AB - Rubrospinal motoneurons (RSMN) represent a population of androgen receptor-containing central motoneurons in rodents. In this study, the ability of testosterone propionate (TP), alone or in conjunction with a peripheral nerve graft (PNG), to alter the molecular program of injured RSMN was accomplished using βII-tubulin cDNA probes and quantitative in situ hybridization (ISH). Initial fluoro-gold labeling experiments following a T1 hemisection established that, as in the rat, the hamster rubrospinal system is essentially crossed and that injured RSMN concentrate in the ventrolateral region of the red nucleus.
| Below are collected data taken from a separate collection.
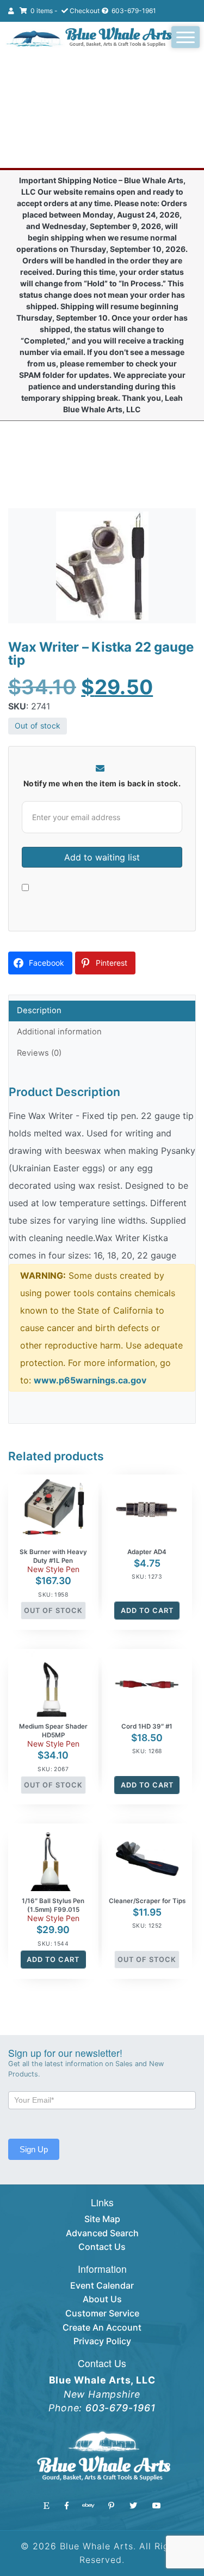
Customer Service (102, 2313)
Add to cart (147, 1610)
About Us (102, 2299)
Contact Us (102, 2246)
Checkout (85, 11)
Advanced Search (102, 2233)
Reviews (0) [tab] (39, 1053)
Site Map (102, 2218)
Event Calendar (102, 2285)
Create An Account (102, 2327)
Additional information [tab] (59, 1032)
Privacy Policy (102, 2341)
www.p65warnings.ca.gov (90, 1380)
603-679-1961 (133, 11)
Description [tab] (39, 1010)
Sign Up (34, 2149)
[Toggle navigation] (185, 37)
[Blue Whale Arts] (89, 38)
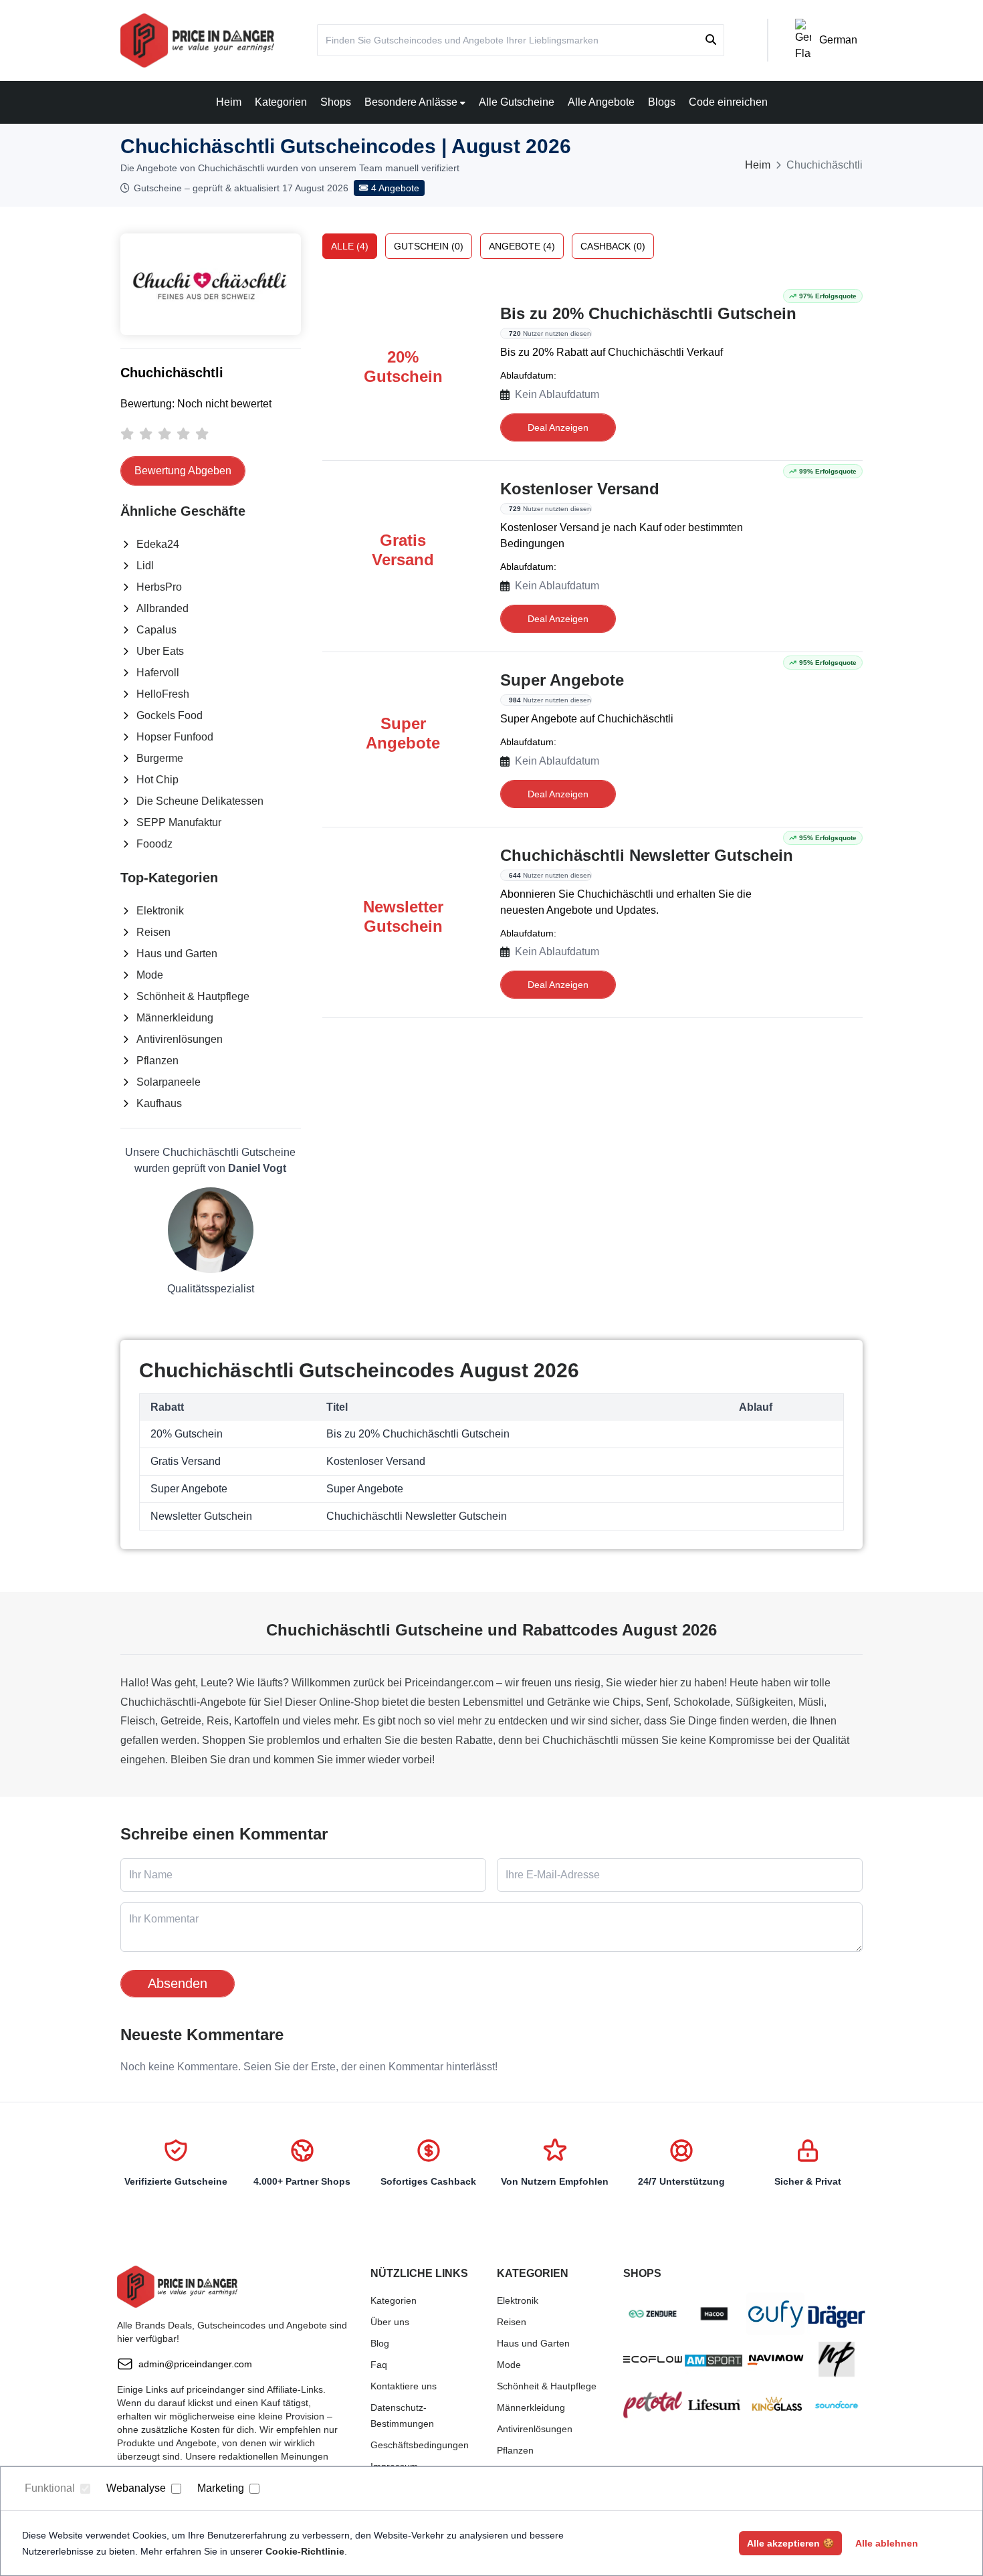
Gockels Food (169, 715)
In the second experimental series, adult gonadectomized male hamsters were subjected to a right T1 hemisection, with half of the operated animals immediately subcutaneously implanted with 1 10 mm TP Silastic capsule and the other half sham implanted. In a third experimental series, animals were subjected to T1 hemisection, followed by transplantation of a predegenerated autologous segment of peripheral nerve. Half of the animals in each group received TP implants at the time of spinal cord injury and PNG. Postoperative times were 2, 7, and 14 days (dpo). Quantitative ISH was performed using a βII-tubulin-specific 33P-labeled cDNA probe, emulsion autoradiography, and computerized image analysis for grain counting. Injury alone resulted in a short-lived increase in βII-tubulin mRNA expression in the RSMN at 2 dpo, with a significant decline to well below control values at 7 and 14 dpo. TP treatment or PNG alone attenuated, but did not prevent, the down-regulation of βII-tubulin mRNA. In contrast, the combination of TP with a PNG sustained the injury-induced increase in βII-tubulin mRNA levels throughout the postoperative period of 2, 7, and 14 dpo. The synergistic effects of the two treatment strategies confirm the importance of targeting multiple aspects of the injury response for therapeutic intervention.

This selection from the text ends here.